PROBLEM DESCRIPTION:
Give the listing again in full, exactly as it appears.

· · · ·

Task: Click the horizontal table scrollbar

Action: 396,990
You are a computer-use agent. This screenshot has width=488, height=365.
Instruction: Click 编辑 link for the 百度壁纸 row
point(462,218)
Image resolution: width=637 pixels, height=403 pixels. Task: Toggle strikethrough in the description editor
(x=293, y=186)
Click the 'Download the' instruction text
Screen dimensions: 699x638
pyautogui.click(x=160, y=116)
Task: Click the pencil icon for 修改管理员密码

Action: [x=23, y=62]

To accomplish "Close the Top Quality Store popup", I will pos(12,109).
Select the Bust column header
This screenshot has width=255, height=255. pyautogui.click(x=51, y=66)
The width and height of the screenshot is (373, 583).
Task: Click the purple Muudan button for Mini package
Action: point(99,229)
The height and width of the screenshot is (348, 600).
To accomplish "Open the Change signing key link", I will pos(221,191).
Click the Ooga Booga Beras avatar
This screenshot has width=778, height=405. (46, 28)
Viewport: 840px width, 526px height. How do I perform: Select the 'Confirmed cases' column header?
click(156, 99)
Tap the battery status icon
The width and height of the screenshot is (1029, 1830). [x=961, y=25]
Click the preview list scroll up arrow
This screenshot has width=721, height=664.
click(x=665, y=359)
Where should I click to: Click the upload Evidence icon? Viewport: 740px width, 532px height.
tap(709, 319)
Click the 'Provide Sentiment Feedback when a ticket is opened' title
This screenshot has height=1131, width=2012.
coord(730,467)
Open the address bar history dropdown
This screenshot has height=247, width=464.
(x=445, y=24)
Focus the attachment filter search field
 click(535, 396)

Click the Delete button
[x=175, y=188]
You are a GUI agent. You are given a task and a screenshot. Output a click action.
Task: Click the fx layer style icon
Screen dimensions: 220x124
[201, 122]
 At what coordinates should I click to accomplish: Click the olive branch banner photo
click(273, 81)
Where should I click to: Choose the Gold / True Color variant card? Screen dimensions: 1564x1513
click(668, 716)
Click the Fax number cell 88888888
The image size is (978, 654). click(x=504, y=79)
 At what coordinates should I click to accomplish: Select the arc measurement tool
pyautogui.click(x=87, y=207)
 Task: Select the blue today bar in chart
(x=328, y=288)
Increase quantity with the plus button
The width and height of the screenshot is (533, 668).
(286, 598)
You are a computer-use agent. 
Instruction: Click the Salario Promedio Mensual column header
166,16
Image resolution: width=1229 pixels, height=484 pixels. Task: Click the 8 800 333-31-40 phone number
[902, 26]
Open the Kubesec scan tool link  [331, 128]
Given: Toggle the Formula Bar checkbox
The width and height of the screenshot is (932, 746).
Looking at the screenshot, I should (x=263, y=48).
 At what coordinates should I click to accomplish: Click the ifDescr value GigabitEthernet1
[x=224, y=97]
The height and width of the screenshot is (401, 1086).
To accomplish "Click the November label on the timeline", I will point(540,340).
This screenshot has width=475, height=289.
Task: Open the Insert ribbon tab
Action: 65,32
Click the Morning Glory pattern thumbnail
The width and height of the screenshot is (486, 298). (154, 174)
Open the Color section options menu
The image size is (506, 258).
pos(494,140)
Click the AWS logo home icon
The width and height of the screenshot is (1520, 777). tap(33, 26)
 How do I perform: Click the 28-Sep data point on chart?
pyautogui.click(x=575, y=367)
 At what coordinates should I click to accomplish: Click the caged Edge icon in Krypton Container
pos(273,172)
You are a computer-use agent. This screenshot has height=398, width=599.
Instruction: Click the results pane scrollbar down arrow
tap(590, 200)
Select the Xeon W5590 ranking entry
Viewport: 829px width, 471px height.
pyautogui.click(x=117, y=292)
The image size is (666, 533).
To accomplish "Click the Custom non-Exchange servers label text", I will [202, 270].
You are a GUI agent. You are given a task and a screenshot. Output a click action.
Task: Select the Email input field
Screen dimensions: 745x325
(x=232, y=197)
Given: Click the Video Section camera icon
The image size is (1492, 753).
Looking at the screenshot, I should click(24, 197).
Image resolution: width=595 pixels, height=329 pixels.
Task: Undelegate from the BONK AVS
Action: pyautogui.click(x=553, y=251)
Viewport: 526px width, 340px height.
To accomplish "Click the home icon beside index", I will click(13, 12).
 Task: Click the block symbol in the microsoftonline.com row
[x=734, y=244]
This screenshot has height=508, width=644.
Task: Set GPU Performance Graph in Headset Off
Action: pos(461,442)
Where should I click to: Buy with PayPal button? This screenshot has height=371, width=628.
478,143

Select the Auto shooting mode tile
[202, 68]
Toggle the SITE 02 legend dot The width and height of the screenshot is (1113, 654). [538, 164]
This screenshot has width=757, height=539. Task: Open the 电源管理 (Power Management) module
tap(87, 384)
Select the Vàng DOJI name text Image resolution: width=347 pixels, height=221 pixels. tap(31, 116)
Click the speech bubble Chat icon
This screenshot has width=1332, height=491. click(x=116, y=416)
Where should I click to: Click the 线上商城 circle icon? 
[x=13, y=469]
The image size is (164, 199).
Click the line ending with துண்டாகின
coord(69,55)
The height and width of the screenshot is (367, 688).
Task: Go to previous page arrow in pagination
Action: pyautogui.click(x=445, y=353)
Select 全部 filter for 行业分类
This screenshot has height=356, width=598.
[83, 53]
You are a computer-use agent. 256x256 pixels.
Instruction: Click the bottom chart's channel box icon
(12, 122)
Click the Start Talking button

· · · ·

RESULT:
Task: Click the horizontal table scrollbar

Action: 396,990
You are a computer-use agent. This screenshot has width=488, height=365.
Instruction: Click 编辑 link for the 百度壁纸 row
point(462,218)
Image resolution: width=637 pixels, height=403 pixels. Task: Toggle strikethrough in the description editor
(x=293, y=186)
Click the 'Download the' instruction text
Screen dimensions: 699x638
pyautogui.click(x=160, y=116)
Task: Click the pencil icon for 修改管理员密码

Action: [x=23, y=62]

To accomplish "Close the Top Quality Store popup", I will pos(12,109).
Select the Bust column header
This screenshot has width=255, height=255. pyautogui.click(x=51, y=66)
The width and height of the screenshot is (373, 583).
Task: Click the purple Muudan button for Mini package
Action: point(99,229)
The height and width of the screenshot is (348, 600).
To accomplish "Open the Change signing key link", I will pos(221,191).
Click the Ooga Booga Beras avatar
This screenshot has width=778, height=405. (46, 28)
Viewport: 840px width, 526px height. How do I perform: Select the 'Confirmed cases' column header?
click(156, 99)
Tap the battery status icon
The width and height of the screenshot is (1029, 1830). [x=961, y=25]
Click the preview list scroll up arrow
This screenshot has width=721, height=664.
click(x=665, y=359)
Where should I click to: Click the upload Evidence icon? Viewport: 740px width, 532px height.
tap(709, 319)
Click the 'Provide Sentiment Feedback when a ticket is opened' title
This screenshot has height=1131, width=2012.
coord(730,467)
Open the address bar history dropdown
This screenshot has height=247, width=464.
(x=445, y=24)
Focus the attachment filter search field
 click(535, 396)

Click the Delete button
[x=175, y=188]
You are a GUI agent. You are given a task and a screenshot. Output a click action.
Task: Click the fx layer style icon
Screen dimensions: 220x124
[201, 122]
 At what coordinates should I click to accomplish: Click the olive branch banner photo
click(273, 81)
Where should I click to: Choose the Gold / True Color variant card? Screen dimensions: 1564x1513
click(668, 716)
Click the Fax number cell 88888888
The image size is (978, 654). click(x=504, y=79)
 At what coordinates should I click to accomplish: Select the arc measurement tool
pyautogui.click(x=87, y=207)
 Task: Select the blue today bar in chart
(x=328, y=288)
Increase quantity with the plus button
The width and height of the screenshot is (533, 668).
(286, 598)
You are a computer-use agent. 
Instruction: Click the Salario Promedio Mensual column header
166,16
Image resolution: width=1229 pixels, height=484 pixels. Task: Click the 8 800 333-31-40 phone number
[902, 26]
Open the Kubesec scan tool link  [331, 128]
Given: Toggle the Formula Bar checkbox
The width and height of the screenshot is (932, 746).
Looking at the screenshot, I should (x=263, y=48).
 At what coordinates should I click to accomplish: Click the ifDescr value GigabitEthernet1
[x=224, y=97]
The height and width of the screenshot is (401, 1086).
To accomplish "Click the November label on the timeline", I will point(540,340).
This screenshot has width=475, height=289.
Task: Open the Insert ribbon tab
Action: 65,32
Click the Morning Glory pattern thumbnail
The width and height of the screenshot is (486, 298). (154, 174)
Open the Color section options menu
The image size is (506, 258).
pos(494,140)
Click the AWS logo home icon
The width and height of the screenshot is (1520, 777). tap(33, 26)
 How do I perform: Click the 28-Sep data point on chart?
pyautogui.click(x=575, y=367)
 At what coordinates should I click to accomplish: Click the caged Edge icon in Krypton Container
pos(273,172)
You are a computer-use agent. This screenshot has height=398, width=599.
Instruction: Click the results pane scrollbar down arrow
tap(590, 200)
Select the Xeon W5590 ranking entry
Viewport: 829px width, 471px height.
pyautogui.click(x=117, y=292)
The image size is (666, 533).
To accomplish "Click the Custom non-Exchange servers label text", I will [202, 270].
You are a GUI agent. You are given a task and a screenshot. Output a click action.
Task: Select the Email input field
Screen dimensions: 745x325
(x=232, y=197)
Given: Click the Video Section camera icon
The image size is (1492, 753).
Looking at the screenshot, I should click(24, 197).
Image resolution: width=595 pixels, height=329 pixels.
Task: Undelegate from the BONK AVS
Action: pyautogui.click(x=553, y=251)
Viewport: 526px width, 340px height.
To accomplish "Click the home icon beside index", I will click(13, 12).
 Task: Click the block symbol in the microsoftonline.com row
[x=734, y=244]
This screenshot has height=508, width=644.
Task: Set GPU Performance Graph in Headset Off
Action: pos(461,442)
Where should I click to: Buy with PayPal button? This screenshot has height=371, width=628.
478,143

Select the Auto shooting mode tile
[202, 68]
Toggle the SITE 02 legend dot The width and height of the screenshot is (1113, 654). [538, 164]
This screenshot has width=757, height=539. Task: Open the 电源管理 (Power Management) module
tap(87, 384)
Select the Vàng DOJI name text Image resolution: width=347 pixels, height=221 pixels. tap(31, 116)
Click the speech bubble Chat icon
This screenshot has width=1332, height=491. click(x=116, y=416)
Where should I click to: Click the 线上商城 circle icon? 
[x=13, y=469]
The image size is (164, 199).
Click the line ending with துண்டாகின
coord(69,55)
The height and width of the screenshot is (367, 688).
Task: Go to previous page arrow in pagination
Action: pyautogui.click(x=445, y=353)
Select 全部 filter for 行业分类
This screenshot has height=356, width=598.
[83, 53]
You are a computer-use agent. 256x256 pixels.
Instruction: Click the bottom chart's channel box icon
(12, 122)
Click the Start Talking button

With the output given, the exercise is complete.